Certain things I’d say I don't understand how people have gotten that perception. And that's when I always just have to come back to the people who know me, know that this isn't the case. And I'm very happy just knowing that as a fact. There’s certain things when I'm like, people think my ego is too big or something, it couldn't be further from the truth - especially when I'm driving. Maybe sometimes I choose wrong words or something, and people somehow use that against me.
But I think there's more and more people in the world just either don't want to listen to the truth and sometimes I think when I say the truth or facts, people just don't want to agree with them, or they want to disagree and kind of prove me wrong.

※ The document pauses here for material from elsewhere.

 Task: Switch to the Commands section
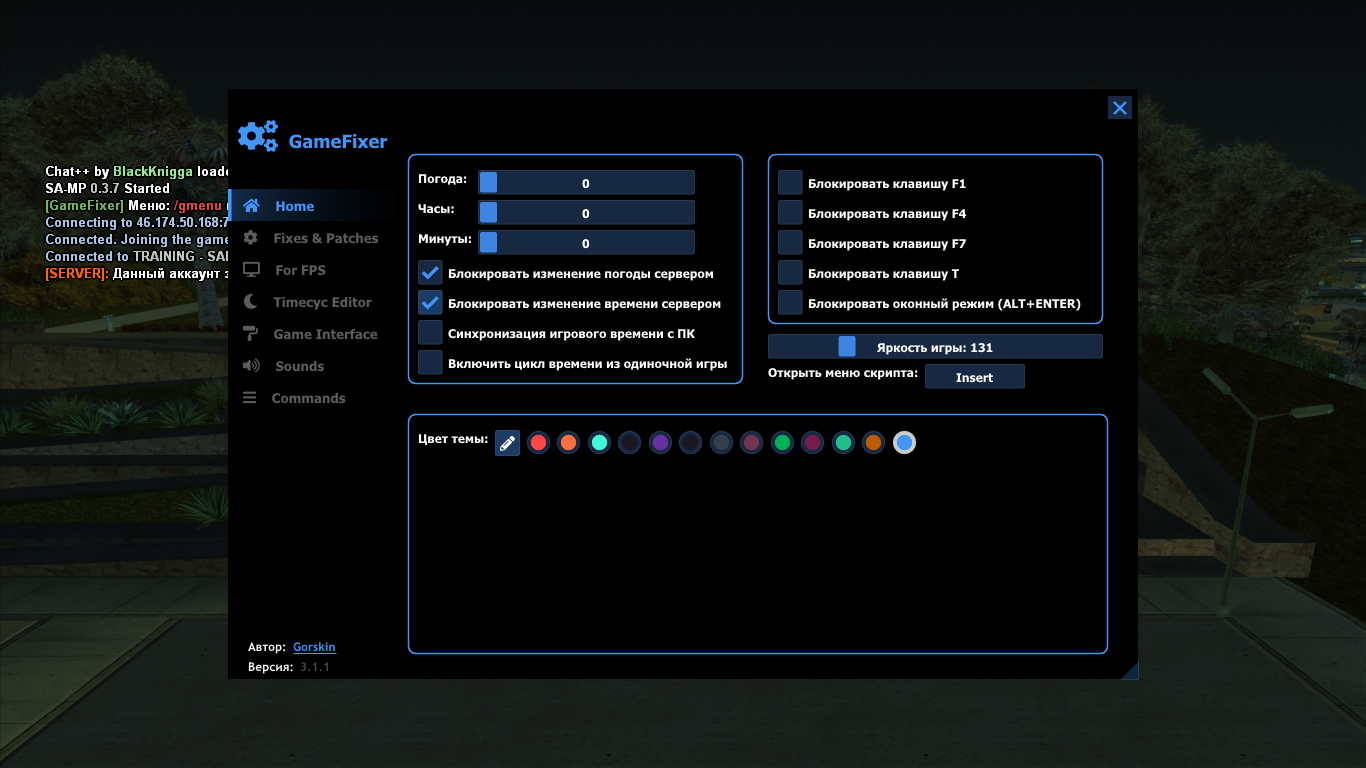(x=308, y=398)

But I find it odd as I feel like I haven't changed. Maybe I have, in certain things. Definitely some things have changed. I definitely don't go around and joke and laugh as much as I used to, and I think people loved that and maybe don't like it as much now I don't do such a thing. But I’ve definitely noticed it, for whatever reason. 

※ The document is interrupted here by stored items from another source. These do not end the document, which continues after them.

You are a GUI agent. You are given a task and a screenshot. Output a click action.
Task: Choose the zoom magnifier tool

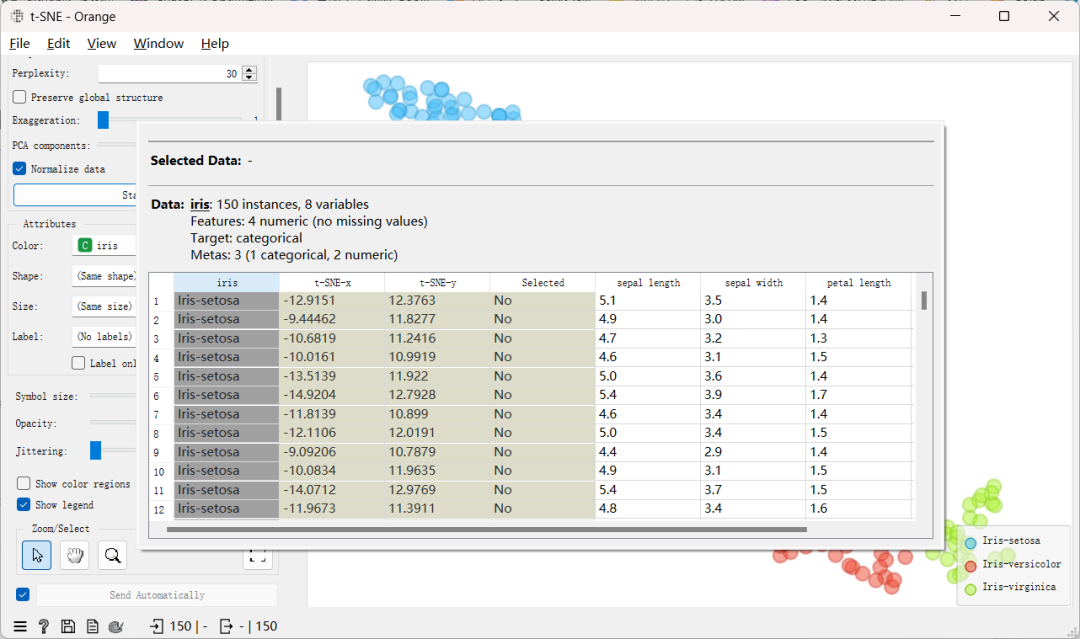click(x=112, y=555)
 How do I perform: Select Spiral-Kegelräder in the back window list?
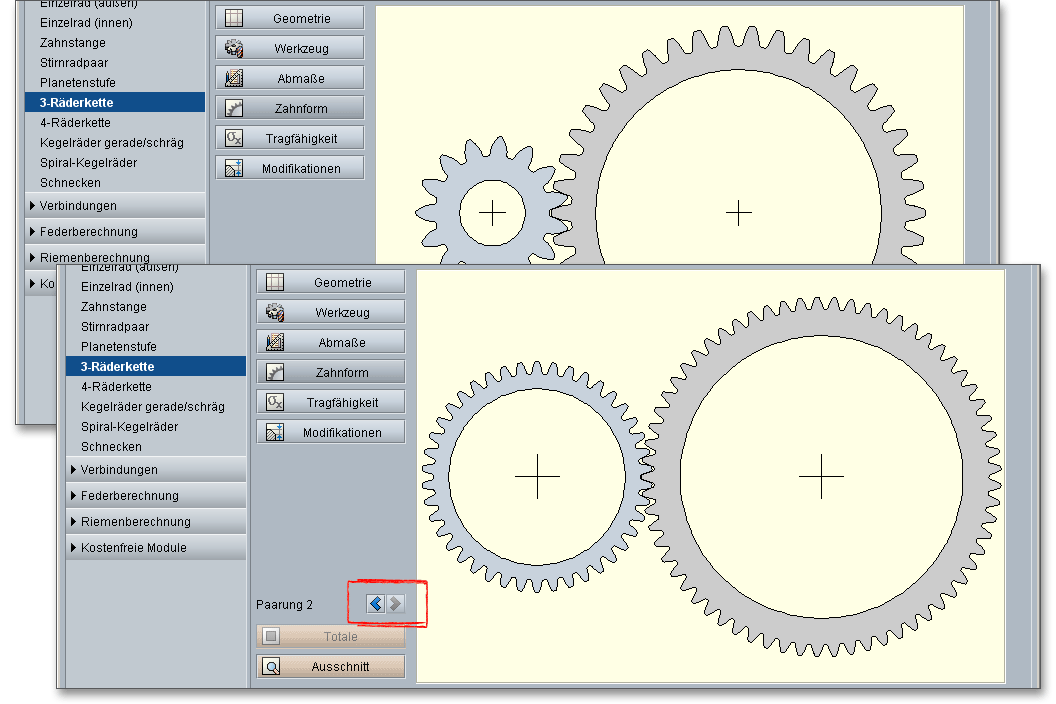88,163
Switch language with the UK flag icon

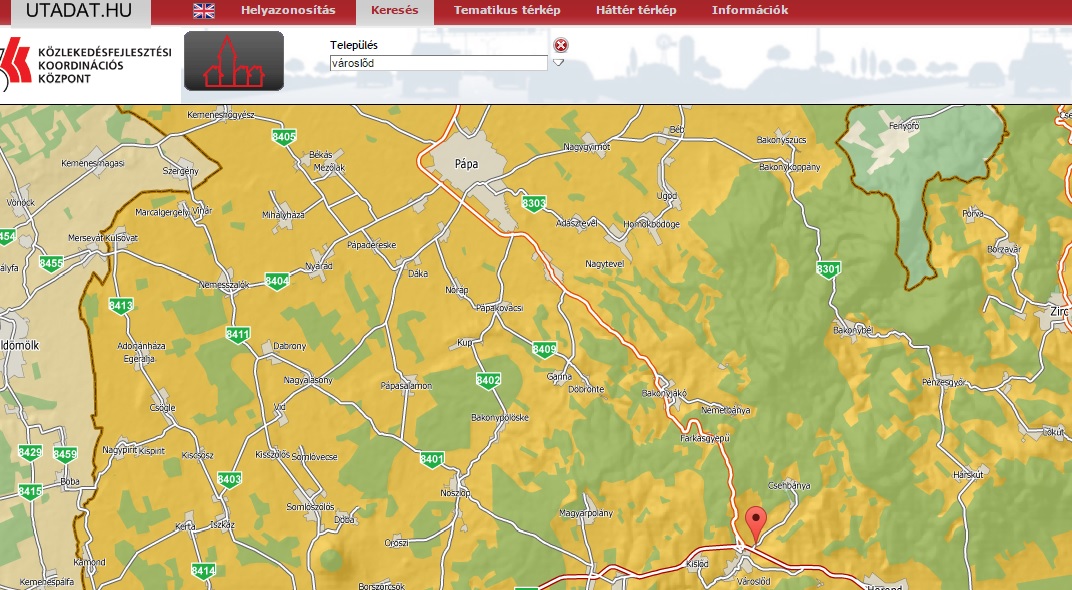point(204,11)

The Race: It's stuff as a driver, not just you as a person. You mentioned the idea you’ve got a dominant car stuff but it’s also your championship credentials and stuff like that. Maybe some people just want to just stick the knife sometimes, in a way that I personally don’t understand.

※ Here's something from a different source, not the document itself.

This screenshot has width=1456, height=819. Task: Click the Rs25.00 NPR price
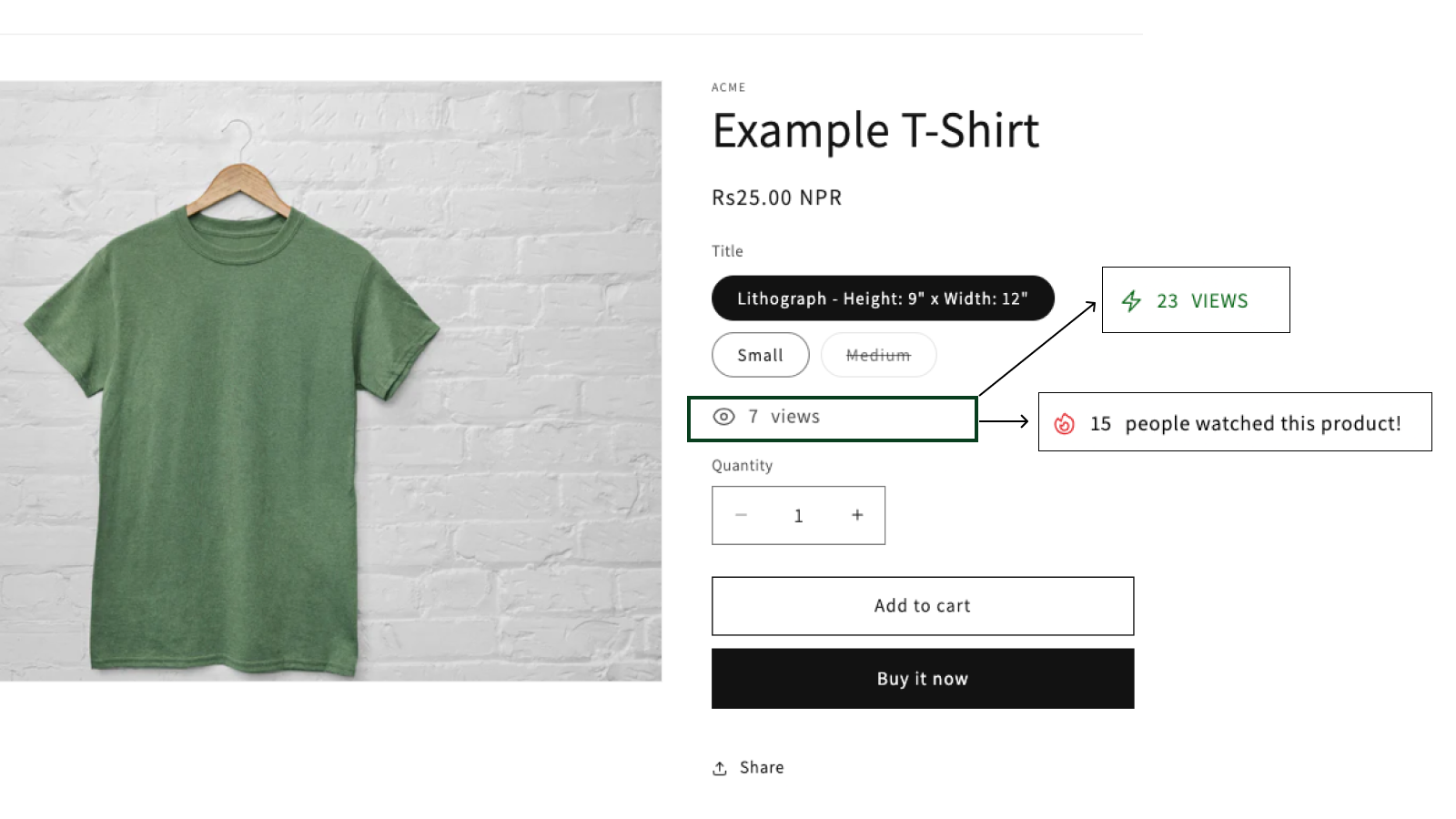(x=776, y=198)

LN: Neither do I, but it's why like I always say, it doesn't affect me. I see it still as if I know I said something or I've done something wrong, I accept it. I've always been honest with when I've done a good job and done a bad job. So when I know I've done something wrong, or someone tells me I've done something wrong, I'll always accept it and acknowledge that in the right way. But when I know for a fact I haven't, and people kind of make things of it or turn it into something where I have, there’s some kind of stuff I don't understand. Especially the amount of negative stuff I get nowadays, I almost want to say for no reason. 
It puzzles me a little bit. Doesn't affect me in a good way or a bad way. People can have their own opinions. And I'm all up for people having their own opinions and supporting different drivers and not supporting me – I'm very happy about that. But turning things that are not true into what they think are facts is probably stuff that I don't understand as much. And it's confused me a little bit, but I don't think it affects me in a bad way. I do think of it because I'm an overthinker, and I think of all of those things, so I'll question myself about all of it. But I wouldn't say it affects how I go out and drive the next day all of a sudden, or anything like that, which is the main thing. 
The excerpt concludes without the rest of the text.